The problem:
Go through the data and report how many lines include the word "Identify", giving only the number.

Records for processing Start Marker

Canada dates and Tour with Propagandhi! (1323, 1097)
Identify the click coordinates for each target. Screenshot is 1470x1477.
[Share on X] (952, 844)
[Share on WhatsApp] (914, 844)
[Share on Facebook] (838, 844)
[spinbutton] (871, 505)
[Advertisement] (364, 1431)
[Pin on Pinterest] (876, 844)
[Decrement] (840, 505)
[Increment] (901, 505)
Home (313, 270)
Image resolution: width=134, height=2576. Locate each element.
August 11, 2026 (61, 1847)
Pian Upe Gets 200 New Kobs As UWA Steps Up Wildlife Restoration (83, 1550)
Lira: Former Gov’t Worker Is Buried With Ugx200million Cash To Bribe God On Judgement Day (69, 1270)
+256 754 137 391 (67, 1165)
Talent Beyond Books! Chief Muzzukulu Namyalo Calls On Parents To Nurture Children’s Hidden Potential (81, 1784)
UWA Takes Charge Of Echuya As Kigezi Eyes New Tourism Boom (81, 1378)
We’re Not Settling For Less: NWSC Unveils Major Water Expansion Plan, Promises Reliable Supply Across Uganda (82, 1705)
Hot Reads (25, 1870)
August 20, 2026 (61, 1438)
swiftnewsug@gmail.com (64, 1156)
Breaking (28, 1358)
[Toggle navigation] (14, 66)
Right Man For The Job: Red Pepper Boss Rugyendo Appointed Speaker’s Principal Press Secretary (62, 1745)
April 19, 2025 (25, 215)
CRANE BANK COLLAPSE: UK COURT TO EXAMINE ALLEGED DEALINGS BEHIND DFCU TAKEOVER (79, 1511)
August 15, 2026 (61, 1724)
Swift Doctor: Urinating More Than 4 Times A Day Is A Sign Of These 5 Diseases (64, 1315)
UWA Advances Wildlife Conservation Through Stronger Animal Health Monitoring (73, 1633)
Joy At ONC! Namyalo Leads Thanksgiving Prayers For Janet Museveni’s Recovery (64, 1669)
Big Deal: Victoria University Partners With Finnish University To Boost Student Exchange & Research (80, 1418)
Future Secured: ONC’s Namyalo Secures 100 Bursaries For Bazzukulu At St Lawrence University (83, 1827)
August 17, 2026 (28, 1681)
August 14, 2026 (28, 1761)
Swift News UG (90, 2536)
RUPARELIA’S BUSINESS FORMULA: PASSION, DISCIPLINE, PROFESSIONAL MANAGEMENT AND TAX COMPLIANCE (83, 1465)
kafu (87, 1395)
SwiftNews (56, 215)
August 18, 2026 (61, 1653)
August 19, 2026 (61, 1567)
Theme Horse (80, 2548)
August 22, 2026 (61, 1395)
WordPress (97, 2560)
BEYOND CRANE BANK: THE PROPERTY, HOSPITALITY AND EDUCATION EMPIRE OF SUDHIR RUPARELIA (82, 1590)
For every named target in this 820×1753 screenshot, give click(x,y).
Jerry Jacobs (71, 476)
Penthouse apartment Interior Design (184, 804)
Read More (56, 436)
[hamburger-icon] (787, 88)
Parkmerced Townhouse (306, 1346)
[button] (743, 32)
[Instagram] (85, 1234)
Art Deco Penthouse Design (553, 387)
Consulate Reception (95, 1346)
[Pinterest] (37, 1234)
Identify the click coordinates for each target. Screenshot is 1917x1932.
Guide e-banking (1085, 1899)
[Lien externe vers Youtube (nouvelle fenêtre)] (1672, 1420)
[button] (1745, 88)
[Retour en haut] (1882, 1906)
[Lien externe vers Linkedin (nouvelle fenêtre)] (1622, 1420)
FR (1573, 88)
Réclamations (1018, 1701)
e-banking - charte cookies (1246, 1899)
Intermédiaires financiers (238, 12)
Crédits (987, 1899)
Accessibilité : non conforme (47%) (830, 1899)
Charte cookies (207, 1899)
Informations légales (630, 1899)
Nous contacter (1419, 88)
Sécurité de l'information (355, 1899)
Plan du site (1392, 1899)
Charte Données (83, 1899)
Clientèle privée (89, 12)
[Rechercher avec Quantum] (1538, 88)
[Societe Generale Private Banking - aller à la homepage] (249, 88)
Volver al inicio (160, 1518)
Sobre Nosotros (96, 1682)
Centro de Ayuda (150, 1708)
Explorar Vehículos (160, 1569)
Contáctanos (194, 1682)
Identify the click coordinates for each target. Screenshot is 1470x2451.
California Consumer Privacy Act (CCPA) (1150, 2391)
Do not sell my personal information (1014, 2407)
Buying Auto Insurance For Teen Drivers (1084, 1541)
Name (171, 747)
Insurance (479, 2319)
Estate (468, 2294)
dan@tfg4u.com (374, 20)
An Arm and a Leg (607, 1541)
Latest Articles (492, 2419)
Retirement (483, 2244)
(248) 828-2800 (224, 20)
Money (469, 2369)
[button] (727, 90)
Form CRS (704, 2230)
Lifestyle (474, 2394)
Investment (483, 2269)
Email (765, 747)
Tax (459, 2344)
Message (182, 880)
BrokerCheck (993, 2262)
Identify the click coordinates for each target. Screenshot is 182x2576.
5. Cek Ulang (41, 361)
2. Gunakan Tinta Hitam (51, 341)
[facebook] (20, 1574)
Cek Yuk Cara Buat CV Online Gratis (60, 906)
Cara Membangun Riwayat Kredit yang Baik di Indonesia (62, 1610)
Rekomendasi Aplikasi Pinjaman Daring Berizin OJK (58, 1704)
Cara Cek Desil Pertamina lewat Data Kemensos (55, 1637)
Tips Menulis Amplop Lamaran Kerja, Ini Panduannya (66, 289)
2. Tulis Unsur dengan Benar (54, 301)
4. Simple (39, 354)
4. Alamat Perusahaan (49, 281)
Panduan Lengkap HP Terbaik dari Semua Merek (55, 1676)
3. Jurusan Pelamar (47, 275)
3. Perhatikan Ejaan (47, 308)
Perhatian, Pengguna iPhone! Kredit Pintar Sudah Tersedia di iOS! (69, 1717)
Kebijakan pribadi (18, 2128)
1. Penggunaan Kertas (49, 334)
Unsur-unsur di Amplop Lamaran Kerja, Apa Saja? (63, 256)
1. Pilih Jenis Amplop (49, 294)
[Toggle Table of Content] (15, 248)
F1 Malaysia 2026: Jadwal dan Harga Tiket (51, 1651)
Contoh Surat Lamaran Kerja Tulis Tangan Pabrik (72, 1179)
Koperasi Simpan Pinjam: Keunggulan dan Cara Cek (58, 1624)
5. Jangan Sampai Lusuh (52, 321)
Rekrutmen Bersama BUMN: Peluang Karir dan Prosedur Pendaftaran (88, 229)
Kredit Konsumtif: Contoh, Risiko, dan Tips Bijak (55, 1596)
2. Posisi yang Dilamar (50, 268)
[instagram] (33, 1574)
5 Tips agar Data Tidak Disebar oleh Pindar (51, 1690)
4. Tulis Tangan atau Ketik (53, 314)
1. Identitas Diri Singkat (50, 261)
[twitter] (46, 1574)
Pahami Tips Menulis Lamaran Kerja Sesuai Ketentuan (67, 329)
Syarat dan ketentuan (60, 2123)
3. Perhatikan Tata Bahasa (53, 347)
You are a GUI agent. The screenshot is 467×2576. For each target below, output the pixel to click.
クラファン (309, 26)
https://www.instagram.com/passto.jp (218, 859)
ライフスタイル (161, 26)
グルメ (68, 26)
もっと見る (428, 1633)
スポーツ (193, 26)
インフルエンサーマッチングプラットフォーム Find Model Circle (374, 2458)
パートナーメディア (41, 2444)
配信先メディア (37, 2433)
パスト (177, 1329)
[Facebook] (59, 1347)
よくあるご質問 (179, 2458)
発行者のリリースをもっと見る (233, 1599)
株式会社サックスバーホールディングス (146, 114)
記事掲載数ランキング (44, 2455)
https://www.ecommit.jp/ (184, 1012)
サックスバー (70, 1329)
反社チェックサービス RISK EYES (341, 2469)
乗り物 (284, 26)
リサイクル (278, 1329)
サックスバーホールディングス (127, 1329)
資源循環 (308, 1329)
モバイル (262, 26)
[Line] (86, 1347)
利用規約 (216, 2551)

Records for processing End Marker

Exercise response:
4